- **TASK TO COMPLETE**:
Here is a block of entries. Write out its lines exactly, from the first through the one containing "Screen dimensions: 162x129".

- **EXTRACTED ENTRIES**:

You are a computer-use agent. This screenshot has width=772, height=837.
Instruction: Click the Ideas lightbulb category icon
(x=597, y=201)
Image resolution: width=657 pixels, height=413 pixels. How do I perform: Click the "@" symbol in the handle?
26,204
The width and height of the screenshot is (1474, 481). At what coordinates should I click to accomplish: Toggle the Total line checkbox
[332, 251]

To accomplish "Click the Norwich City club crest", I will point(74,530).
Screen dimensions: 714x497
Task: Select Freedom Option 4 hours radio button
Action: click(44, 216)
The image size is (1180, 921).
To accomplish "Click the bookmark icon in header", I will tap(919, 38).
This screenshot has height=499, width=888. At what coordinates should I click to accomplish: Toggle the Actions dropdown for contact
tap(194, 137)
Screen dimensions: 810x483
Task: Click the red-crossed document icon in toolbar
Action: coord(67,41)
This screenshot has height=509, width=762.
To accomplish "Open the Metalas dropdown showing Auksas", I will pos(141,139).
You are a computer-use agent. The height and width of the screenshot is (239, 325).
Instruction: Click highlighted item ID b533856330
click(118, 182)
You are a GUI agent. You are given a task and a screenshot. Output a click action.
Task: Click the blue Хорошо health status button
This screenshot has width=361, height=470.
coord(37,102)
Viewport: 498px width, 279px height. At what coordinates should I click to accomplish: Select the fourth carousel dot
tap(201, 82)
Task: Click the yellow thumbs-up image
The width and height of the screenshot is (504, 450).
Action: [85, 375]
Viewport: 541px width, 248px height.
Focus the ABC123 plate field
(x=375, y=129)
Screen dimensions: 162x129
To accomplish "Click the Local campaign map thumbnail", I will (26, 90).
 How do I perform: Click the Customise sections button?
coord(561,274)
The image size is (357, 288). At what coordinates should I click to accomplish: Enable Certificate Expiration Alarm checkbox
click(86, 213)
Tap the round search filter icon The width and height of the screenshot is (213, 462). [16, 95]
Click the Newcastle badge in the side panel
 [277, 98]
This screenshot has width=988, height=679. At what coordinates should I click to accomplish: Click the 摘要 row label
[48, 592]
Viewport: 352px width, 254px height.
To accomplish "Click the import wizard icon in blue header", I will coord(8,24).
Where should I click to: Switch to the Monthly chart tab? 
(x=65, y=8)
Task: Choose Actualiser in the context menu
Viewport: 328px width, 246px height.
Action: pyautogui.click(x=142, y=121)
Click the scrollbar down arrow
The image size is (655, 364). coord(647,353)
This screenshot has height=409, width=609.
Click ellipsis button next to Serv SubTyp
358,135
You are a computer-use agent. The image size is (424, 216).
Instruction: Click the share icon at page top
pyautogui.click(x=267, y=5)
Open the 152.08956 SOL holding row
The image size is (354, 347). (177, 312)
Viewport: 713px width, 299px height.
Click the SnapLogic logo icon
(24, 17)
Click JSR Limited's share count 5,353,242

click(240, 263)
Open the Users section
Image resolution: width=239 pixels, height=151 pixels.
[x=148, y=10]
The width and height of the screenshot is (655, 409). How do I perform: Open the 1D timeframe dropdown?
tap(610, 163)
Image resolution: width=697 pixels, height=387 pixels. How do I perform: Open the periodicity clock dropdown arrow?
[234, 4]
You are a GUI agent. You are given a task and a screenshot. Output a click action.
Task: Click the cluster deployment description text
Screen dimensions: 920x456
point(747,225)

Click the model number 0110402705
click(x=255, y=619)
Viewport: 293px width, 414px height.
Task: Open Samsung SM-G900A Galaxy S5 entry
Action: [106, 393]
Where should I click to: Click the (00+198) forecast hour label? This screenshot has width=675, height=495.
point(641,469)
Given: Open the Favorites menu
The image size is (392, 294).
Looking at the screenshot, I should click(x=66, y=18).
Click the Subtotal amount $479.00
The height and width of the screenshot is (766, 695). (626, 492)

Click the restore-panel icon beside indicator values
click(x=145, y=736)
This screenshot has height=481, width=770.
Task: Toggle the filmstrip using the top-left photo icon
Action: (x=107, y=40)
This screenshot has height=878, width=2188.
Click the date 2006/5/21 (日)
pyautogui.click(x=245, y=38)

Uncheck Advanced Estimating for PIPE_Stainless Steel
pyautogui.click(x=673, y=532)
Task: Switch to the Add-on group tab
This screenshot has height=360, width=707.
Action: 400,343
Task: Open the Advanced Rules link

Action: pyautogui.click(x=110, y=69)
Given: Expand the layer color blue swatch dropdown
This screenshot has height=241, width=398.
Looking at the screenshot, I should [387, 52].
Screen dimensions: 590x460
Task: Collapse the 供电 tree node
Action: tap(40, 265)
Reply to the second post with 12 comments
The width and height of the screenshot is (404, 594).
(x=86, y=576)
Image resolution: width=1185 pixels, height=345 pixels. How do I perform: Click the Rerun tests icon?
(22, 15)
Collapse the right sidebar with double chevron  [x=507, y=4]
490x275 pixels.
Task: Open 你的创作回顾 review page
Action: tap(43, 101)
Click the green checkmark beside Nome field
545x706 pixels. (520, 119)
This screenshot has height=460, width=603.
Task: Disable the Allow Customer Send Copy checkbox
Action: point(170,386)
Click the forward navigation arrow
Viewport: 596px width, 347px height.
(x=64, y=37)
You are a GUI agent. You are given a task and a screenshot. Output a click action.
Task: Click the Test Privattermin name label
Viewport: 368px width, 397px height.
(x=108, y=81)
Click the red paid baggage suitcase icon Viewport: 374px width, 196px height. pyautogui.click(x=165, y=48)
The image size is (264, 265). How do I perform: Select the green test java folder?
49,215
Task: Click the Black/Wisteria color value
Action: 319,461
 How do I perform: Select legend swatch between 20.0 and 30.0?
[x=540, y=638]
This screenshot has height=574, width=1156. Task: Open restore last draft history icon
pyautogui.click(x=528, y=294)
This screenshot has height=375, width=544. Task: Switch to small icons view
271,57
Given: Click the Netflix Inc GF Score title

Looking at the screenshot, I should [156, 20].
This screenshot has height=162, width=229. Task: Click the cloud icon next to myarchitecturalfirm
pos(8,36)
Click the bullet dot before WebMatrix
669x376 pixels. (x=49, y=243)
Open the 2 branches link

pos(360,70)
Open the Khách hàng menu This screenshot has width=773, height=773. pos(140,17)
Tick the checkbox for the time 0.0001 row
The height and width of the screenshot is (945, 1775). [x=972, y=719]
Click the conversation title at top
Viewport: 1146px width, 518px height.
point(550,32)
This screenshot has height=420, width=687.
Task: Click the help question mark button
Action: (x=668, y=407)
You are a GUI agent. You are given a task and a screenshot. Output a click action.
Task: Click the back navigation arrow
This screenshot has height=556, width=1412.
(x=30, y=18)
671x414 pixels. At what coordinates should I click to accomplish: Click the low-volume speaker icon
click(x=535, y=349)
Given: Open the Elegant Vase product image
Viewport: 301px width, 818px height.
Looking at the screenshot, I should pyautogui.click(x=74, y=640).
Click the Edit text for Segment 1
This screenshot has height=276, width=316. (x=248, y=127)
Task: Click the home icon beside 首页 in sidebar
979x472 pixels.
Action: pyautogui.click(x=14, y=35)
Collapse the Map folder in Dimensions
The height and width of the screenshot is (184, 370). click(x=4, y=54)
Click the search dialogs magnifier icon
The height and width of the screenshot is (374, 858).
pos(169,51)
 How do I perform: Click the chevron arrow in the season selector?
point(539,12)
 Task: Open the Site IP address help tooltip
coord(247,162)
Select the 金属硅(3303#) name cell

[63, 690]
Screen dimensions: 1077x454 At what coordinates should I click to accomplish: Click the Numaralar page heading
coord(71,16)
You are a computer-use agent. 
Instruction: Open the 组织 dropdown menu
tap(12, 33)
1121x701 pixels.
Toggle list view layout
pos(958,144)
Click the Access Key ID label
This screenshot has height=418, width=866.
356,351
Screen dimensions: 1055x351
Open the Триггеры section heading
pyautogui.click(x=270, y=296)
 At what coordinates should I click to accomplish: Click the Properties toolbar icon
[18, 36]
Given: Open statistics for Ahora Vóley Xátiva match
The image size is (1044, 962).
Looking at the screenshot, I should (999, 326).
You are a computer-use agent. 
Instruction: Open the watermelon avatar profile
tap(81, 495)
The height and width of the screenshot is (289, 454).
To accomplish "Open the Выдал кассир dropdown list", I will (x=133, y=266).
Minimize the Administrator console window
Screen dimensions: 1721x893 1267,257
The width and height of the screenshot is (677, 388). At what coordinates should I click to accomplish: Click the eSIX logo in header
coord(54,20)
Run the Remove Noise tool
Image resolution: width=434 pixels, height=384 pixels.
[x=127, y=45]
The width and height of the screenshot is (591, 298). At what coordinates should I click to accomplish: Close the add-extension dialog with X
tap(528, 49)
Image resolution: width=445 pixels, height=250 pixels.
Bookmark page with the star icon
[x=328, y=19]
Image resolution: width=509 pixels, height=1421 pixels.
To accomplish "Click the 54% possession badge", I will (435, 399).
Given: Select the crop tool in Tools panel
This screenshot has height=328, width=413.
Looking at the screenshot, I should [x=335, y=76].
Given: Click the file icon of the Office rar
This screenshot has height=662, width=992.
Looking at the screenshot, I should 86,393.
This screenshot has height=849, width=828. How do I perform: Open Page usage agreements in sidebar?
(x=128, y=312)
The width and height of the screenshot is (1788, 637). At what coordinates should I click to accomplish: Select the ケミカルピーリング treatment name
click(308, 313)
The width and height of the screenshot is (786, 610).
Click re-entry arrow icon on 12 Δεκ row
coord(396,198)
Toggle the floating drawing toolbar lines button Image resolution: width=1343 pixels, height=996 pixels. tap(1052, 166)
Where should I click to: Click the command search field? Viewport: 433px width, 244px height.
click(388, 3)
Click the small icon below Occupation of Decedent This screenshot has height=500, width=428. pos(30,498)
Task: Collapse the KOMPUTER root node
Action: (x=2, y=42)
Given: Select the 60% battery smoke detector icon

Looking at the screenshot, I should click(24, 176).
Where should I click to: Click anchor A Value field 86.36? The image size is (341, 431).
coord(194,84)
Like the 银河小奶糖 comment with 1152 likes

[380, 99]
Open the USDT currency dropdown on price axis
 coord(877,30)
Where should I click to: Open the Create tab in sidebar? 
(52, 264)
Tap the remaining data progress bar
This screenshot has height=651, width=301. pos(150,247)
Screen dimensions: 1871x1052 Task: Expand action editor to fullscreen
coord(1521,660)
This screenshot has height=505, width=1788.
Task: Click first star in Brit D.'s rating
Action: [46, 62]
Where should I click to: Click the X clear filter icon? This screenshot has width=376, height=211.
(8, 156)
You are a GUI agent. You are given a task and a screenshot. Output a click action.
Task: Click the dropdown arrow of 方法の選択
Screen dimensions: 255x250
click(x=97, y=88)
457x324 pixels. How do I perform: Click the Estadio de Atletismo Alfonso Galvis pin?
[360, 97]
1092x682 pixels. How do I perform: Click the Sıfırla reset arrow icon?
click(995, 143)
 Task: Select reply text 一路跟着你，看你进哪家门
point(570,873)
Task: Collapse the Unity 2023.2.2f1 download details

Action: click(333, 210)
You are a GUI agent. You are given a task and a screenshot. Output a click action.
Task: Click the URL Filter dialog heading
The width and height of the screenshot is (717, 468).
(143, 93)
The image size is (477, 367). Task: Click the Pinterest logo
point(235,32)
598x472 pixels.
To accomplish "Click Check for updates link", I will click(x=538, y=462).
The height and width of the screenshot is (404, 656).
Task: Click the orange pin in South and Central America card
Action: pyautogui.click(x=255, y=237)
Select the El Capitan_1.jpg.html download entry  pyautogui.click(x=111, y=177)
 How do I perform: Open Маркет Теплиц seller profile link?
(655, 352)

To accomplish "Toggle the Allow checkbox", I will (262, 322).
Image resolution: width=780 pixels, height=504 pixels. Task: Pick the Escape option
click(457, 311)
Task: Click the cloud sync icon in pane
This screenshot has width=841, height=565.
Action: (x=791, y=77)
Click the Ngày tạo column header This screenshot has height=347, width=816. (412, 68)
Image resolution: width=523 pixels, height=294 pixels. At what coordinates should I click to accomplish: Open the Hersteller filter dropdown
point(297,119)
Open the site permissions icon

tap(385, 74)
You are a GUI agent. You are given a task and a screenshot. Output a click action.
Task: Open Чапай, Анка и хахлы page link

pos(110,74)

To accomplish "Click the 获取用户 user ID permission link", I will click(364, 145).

- **EXERCISE RESULT**:
You are a computer-use agent. This screenshot has width=772, height=837.
Instruction: Click the Ideas lightbulb category icon
(x=597, y=201)
Image resolution: width=657 pixels, height=413 pixels. How do I perform: Click the "@" symbol in the handle?
26,204
The width and height of the screenshot is (1474, 481). At what coordinates should I click to accomplish: Toggle the Total line checkbox
[332, 251]

To accomplish "Click the Norwich City club crest", I will point(74,530).
Screen dimensions: 714x497
Task: Select Freedom Option 4 hours radio button
Action: click(44, 216)
The image size is (1180, 921).
To accomplish "Click the bookmark icon in header", I will tap(919, 38).
This screenshot has height=499, width=888. At what coordinates should I click to accomplish: Toggle the Actions dropdown for contact
tap(194, 137)
Screen dimensions: 810x483
Task: Click the red-crossed document icon in toolbar
Action: coord(67,41)
This screenshot has height=509, width=762.
To accomplish "Open the Metalas dropdown showing Auksas", I will pos(141,139).
You are a computer-use agent. The height and width of the screenshot is (239, 325).
Instruction: Click highlighted item ID b533856330
click(118, 182)
You are a GUI agent. You are given a task and a screenshot. Output a click action.
Task: Click the blue Хорошо health status button
This screenshot has width=361, height=470.
coord(37,102)
Viewport: 498px width, 279px height. At what coordinates should I click to accomplish: Select the fourth carousel dot
tap(201, 82)
Task: Click the yellow thumbs-up image
The width and height of the screenshot is (504, 450).
Action: [85, 375]
Viewport: 541px width, 248px height.
Focus the ABC123 plate field
(x=375, y=129)
Screen dimensions: 162x129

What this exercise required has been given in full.